Caveat emptor, however: Even with this modicum of moderation, Allen warns that these will be the most unpleasant (read: painful) workouts in the routine. Most athletes need only a handful of these torturous sessions to gain the maximum benefit–no more than seven or eight trips to the track over the course of the entire program. So tough it out.
Adaptation
During the first two weeks, you’ll do only one speed workout, hovering just above your maximum aerobic heart rate. Allen recommends starting off with a warm-up, say a ten-minute jog and then a few easy sprints. After that … well, let the hurting begin. “All told, you should do two to three miles of intervals, with an easy recovery jog between sprints,” he says. “I like to do
400s, but that’s personal preference. Whatever distance you choose, the benefits are going to be pretty much the same.” How do you know how hard to start? “Trial and error,” says Allen. “But in the beginning, think in terms of effort–easy, medium, and hard–not time.” Then, using a heart-rate monitor, measure your range for a perceived level of effort, and use those figures to
guide you the rest of the way.
Increasing the Intensity For the next two weeks, your interval workouts simply build on the baseline you’ve established. Just as each session should be harder than the last, each interval should be faster than the previous one. Here you’ll add longer-distance intervals (800s and 1,000s) and allow yourself less recovery between sprints–an
approach that contradicts popular wisdom, but one that Allen says has paid off in competition. “In a race, you don’t get opportunities to fully recover,” he explains. “You need to train yourself for race pace, which means building to a point where you’re letting your heart rate dip a little between hard efforts, but not a lot.”

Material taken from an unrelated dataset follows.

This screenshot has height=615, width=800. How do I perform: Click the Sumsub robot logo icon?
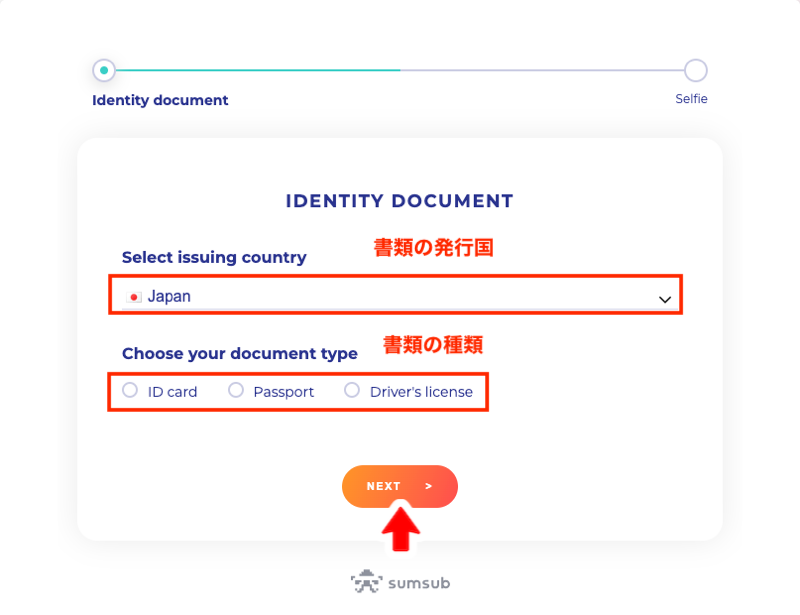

Pre-Race Conditioning Your final trips to the track, during the last two weeks of the program, will be a little different from the others and are in essence a tapering routine for your speed workouts. The goal here, says Allen, is to prepare for your event rather than to further build anaerobic capacity, so you’ll work above your aerobic maximum
only briefly, cutting back on both the number and distance of your intervals and increasing the rest in between.
Certainly, Moss’s showing in New York would seem to bear out the theory. To the delight of 38-year-old mothers everywhere, her return to serious competition resulted in a sub-three-hour finish, in the top ten among American women. “Julie’s speed workouts did exactly what we’d hoped,” Allen says proudly. “She told me beforehand that her main goal was just to feel fast again. I
guess she got her wish.”
A B O V E 聽 A L L 聽 E L S E . . . |
Never leave the track feeling like you couldn’t do one more sprint just like the last. “If you overdo it,” says Allen, “you’re much less likely to come back.”
Use hard group workouts–like riding at the front of a pace line–as a substitute for solo sprint sessions to mix things up a bit. But remember, the advantage to the track is the comparative feedback it provides. Don’t forgo intervals, just replace them when you need a change of pace.
Mind the big picture. If time runs out before you’ve finished your schedule of intervals, move on. Your muscles need at least two full weeks of tapering before the big event. “Save the give-it-all efforts for the race,” says Allen. “You can’t afford to leave your best efforts on the track.”